En el día mundial del Medio Ambiente, hay poco para celebrar en México. "Tenemos un país que ya perdió la mitad de sus bosques y selvas, que tiene el quinto lugar mundial en deforestación, contaminación en sus principales cuerpos de agua, afectados sus principales acuíferos, un bajo porcentaje de aguas negras tratadas, contaminación tóxica agudizada por falta de regulación.”
"Hoy, los recursos renovables se están agotando: el agua dulce es poca y en muchos casos está contaminada, la cubierta forestal está fuertemente degradada, la desertificación avanza rápidamente, la desaparición de especies no tiene precedente, la diversidad de cultivos se está reduciendo, al tiempo que toda clase de partículas tóxicas se encuentran en nuestro organismo, en el agua, el aire, el mar, los campos. Además, el cambio climático se hace realidad.”
"Cada año perdemos más de 600 mil hectáreas de bosques. A este ritmo de deforestación, en 50 años ya no habrá zonas boscosas, a pesar de que el sector forestal contribuye con 1% del PIB, pero la pérdida de los bosques exigirá una erogación exorbitante para suplir los servicios que brinda.”
Este panorama es el que se incluye en un informe sobre la Situación del Medio Ambiente en México, editado por la Secretaría de Medio Ambiente y Recursos Naturales (Semarnat).
Aunque utiliza el argumento de que la misma situación se repite en "otros países del mundo", reconocen que los "focos rojos" están en ámbitos específicos: disminución y degradación de la cubierta vegetal natural y acelerada pérdida de la biodiversidad y los acuíferos por contaminación o sobreexplotación.

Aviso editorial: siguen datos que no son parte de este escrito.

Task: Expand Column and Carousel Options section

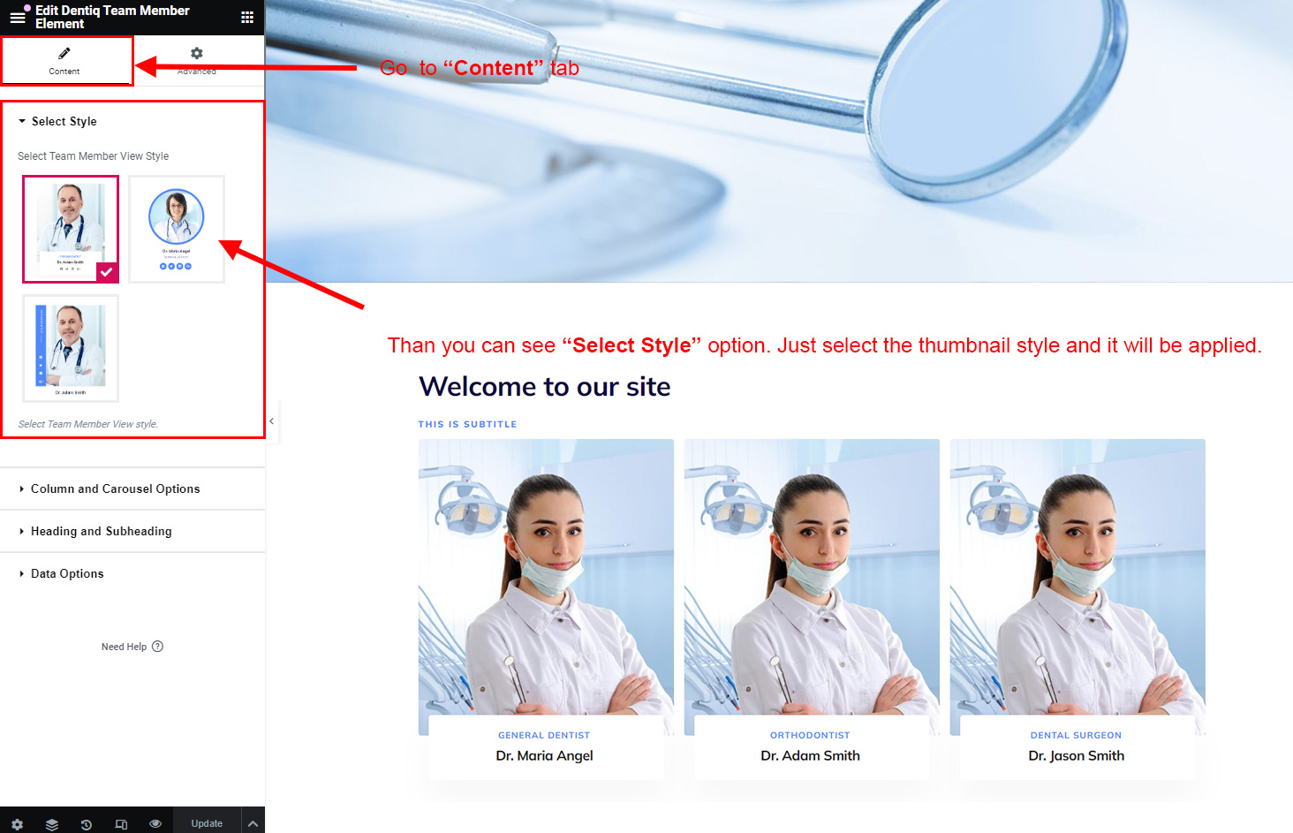Action: [115, 488]
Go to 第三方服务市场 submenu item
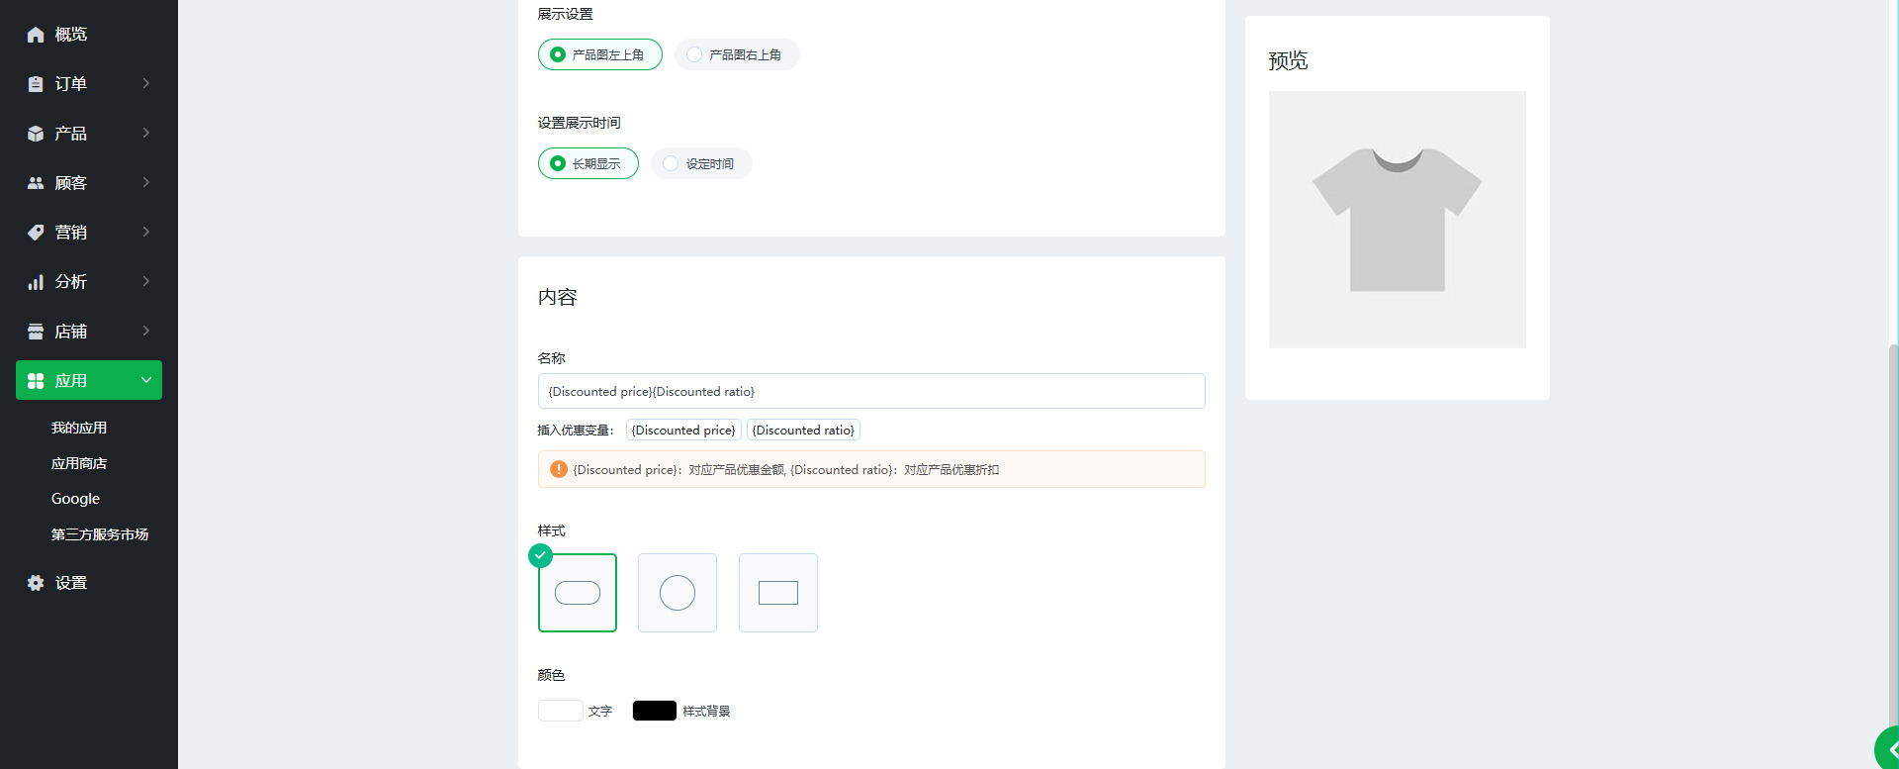 (x=100, y=534)
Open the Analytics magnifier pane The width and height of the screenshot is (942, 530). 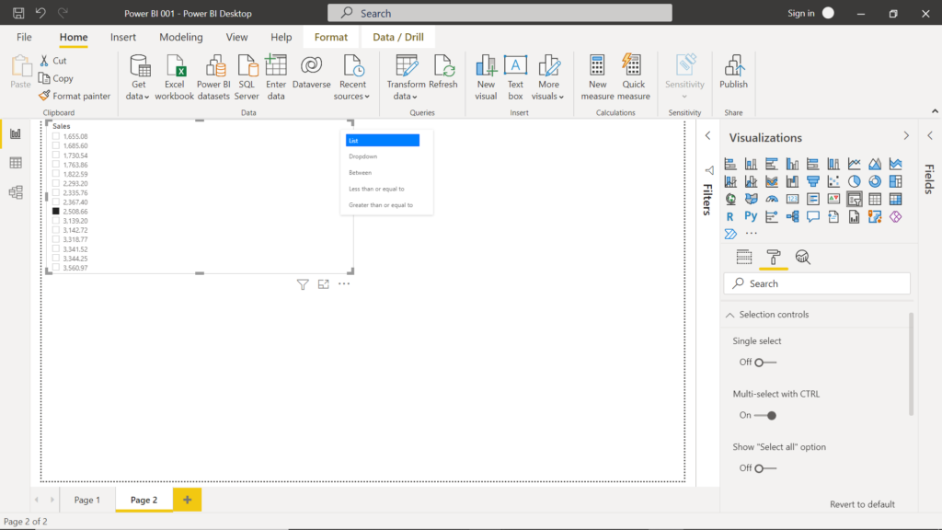803,257
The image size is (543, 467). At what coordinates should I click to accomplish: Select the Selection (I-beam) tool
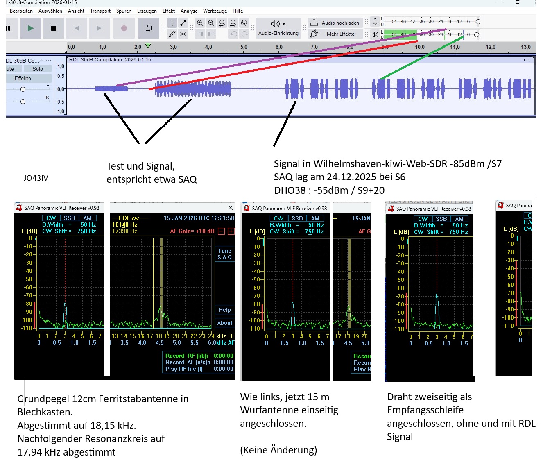(x=172, y=23)
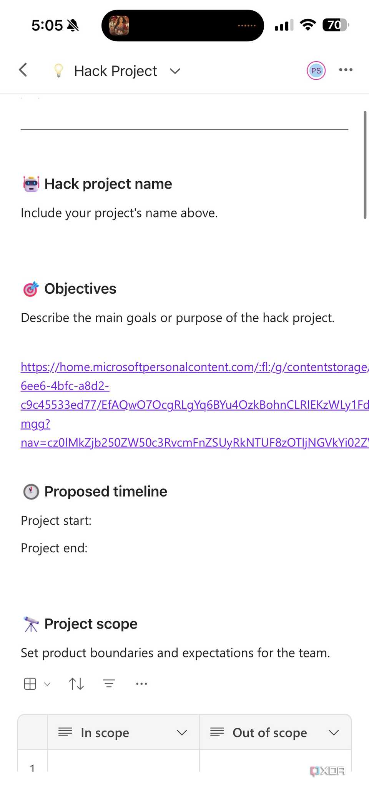
Task: Select the In scope column header label
Action: pyautogui.click(x=105, y=732)
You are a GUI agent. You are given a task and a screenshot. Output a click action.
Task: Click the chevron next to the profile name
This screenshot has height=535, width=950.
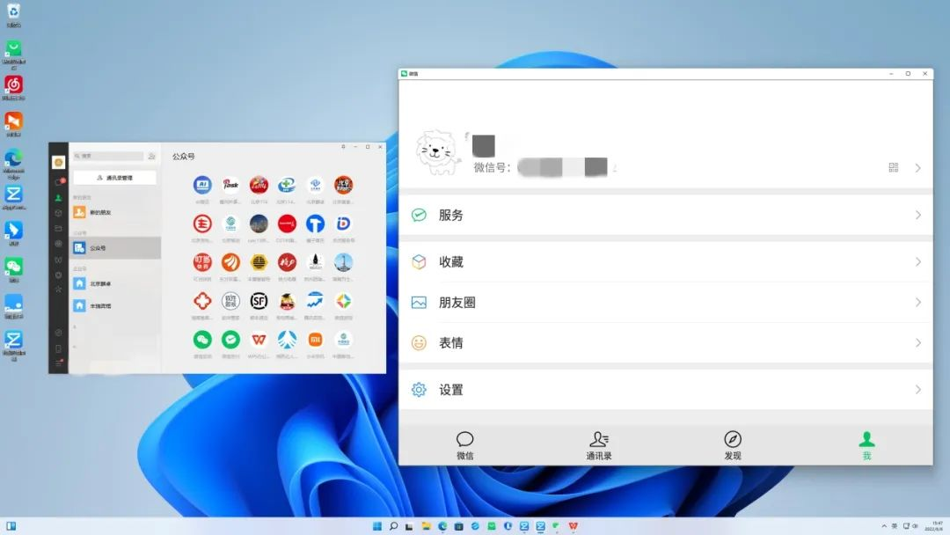click(x=918, y=168)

Otro foco inquietante es la disminución de las especies, especialmente aves. Organizaciones ecologistas denuncian que Aves canoras, exóticas y especies cactáceas son parte del comercio ilegal del que no se salva ni el emblema nacional, el águila real. Un caso preocupante es el del loro tamaulipeco. Ruidoso y de plumaje espeso, este loro se encuentra al borde de la extinción pues se estima que quedan unos 7.000 individuos de los más de 100.000 que había antes de que iniciara "la moda de estas especies" y el tráfico ilegal, informa el matutino El Universal.
Los ambientalistas culpan al gobierno federal, y lo acusan de participar y ser cómplice de un tráfico millonario en dólares que, en su carácter ilegal, sólo puede equipararse con el tráfico de drogas y de armas.
María Elena Sánchez, presidenta de Teyeliz A.C., indica que un perico cuesta en la capital del país entre 1.500 y 2.500 pesos mexicanos. En Estados Unidos y Europa el pago es hasta de 2 mil dólares.
"Después del tráfico de drogas y armas, el tráfico de especies es el comercio ilegal que más ganancias genera a nivel mundial, señala Alejandro Calvillo, director de Greenpeace México. Cada año, la economía nacional pierde con esas actividades cerca de 754.000 millones de pesos al año, el equivalente al 10% del Producto Interno Bruto del país, según expertos del tema.